Downing Street Could Ease IPO Rules
Fast-growing technology companies would be allowed to float as little as 10 per cent of their business on the London Stock Exchange under proposals being weighed up by Downing Street.
Senior figures in the government have given their backing to the proposals which would ease for the technology sector the current requirement that at least 25 per cent of the shares of a listed company be freely tradeable.
The government is keen to avoid losing technology IPOs (explain this) to the US after a drought of such deals in the UK. There have been no technology IPOs on London’s main market since early 2010.
Officials are looking for inspiration to the US JumpStart our Business StartUps (Jobs) Act passed earlier this year, which cut the so-called minimum free float requirement for tradeable shares.
However, any similar move is likely to attract opposition from many institutional investors.
Groups as the Association of British Insurers and the National Association of Pension Funds believe small free-floats can lead to increased volatility in a company’s shares by reducing trading liquidity and make controlling shareholders too dominant at the expense of minority investors.
The FSA (Financial Services Authority) closed a consultation on IPOs earlier this year and is poised to announce its conclusions within weeks. A Downing Street official said that the proposals to cut the listing requirement were being examined separately but could be “wrapped into the process” subsequently.
However, the proposals could face hurdles as the current requirement was set up as a result of EU guidelines, although some flexibility has been allowed in the past.
The FTSE Group is currently tightening entry rules compelling companies to have a free float of at least 25 per cent for them to be allowed in its main market indices. Those rules came into force in January for new flotations while listed companies have until January 2014 to comply.
Index Ventures, one of the UK’s most successful venture capital companies, has been lobbying for changes to the UK IPO rules with partner Robin Klein calling for the minimum free float requirement on the main market to be dropped to 10 per cent in line with Nasdaq.
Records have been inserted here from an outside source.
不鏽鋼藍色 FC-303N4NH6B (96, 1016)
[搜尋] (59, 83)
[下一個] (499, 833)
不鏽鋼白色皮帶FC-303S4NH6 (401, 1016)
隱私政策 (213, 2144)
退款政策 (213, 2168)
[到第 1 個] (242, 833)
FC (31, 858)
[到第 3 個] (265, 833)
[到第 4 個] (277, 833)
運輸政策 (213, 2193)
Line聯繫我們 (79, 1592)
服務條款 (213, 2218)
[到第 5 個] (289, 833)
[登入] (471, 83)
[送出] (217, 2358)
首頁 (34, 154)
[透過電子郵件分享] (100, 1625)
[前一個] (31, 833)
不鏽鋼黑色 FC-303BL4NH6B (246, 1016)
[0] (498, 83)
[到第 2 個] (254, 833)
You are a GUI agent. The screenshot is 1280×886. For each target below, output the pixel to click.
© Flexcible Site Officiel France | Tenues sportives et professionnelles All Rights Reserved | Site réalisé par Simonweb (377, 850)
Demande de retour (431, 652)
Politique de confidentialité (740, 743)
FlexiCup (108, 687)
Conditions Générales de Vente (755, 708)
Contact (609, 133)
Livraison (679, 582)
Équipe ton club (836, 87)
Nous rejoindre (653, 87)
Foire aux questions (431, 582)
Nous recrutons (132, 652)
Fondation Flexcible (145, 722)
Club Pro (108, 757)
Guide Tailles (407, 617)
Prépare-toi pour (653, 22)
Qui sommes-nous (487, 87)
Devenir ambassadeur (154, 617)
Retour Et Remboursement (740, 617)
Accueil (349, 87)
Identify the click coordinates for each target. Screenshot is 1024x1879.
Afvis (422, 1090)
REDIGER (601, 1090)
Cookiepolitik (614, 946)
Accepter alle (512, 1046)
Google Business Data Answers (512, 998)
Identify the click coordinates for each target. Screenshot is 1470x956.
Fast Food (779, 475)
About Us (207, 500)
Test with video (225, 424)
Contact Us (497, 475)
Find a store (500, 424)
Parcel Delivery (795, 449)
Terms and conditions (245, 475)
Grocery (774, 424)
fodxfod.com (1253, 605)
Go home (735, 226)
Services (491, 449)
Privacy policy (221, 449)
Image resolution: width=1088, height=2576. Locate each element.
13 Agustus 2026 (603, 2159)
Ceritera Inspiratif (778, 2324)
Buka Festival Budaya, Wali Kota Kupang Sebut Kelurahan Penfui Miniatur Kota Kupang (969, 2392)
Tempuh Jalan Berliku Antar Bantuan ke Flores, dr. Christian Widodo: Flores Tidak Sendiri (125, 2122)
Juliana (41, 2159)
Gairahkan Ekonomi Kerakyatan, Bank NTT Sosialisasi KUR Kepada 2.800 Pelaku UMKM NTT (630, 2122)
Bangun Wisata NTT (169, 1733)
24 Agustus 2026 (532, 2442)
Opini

There is a growing backlog of UK-based, venture-backed technology companies, such as Just Eat, Wonga, King.com and Moshi Monsters, which are becoming big enough to consider a stock market listing.
Aim, the LSE’s junior market, has no free float requirements but many technology companies would prefer a main market listing.
Many European technology businesses are opting to list on Nasdaq rather than on the LSE. Avast, the Czech Republic-based antivirus software company, for example, considered London but ultimately took the business to Nasdaq.
QlikTech, a Swedish business intelligence company, similarly listed in the US after deciding that a listing closer to home was unattractive. The UK market could be losing companies collectively worth tens of billions of pounds if the trend continues.
MySQL, Skype, Playfish, and Lovefilm are all successful European technology businesses that considered but never managed an IPO before being bought by US rivals.
However, not all technology entrepreneurs support the idea as some believe that it is not the float size that is the problem, but a lack of understanding of technology among UK investors, and a lack of quality companies coming to market.
Much of the debate about minimum listings in recent years has revolved around whether the requirement is currently too low rather than too high.
Concerns about corporate governance, particularly at some overseas mining groups, has touched on whether shareholders have been unable to influence management because they only own a fraction of the company.
In its consultation the FSA recognized the debate, citing stakeholders who were concerned that free float requirements should be used to assure effective governance arrangements. The City watchdog said that the requirements had been introduced to maintain liquidity rather than to control governance issues.
However, the paper said that consideration could be given to enhancing the rights of minority shareholders by letting them veto certain resolutions or even letting minority shareholders determine a company’s governance arrangements.
The FSA refused to comment on Thursday.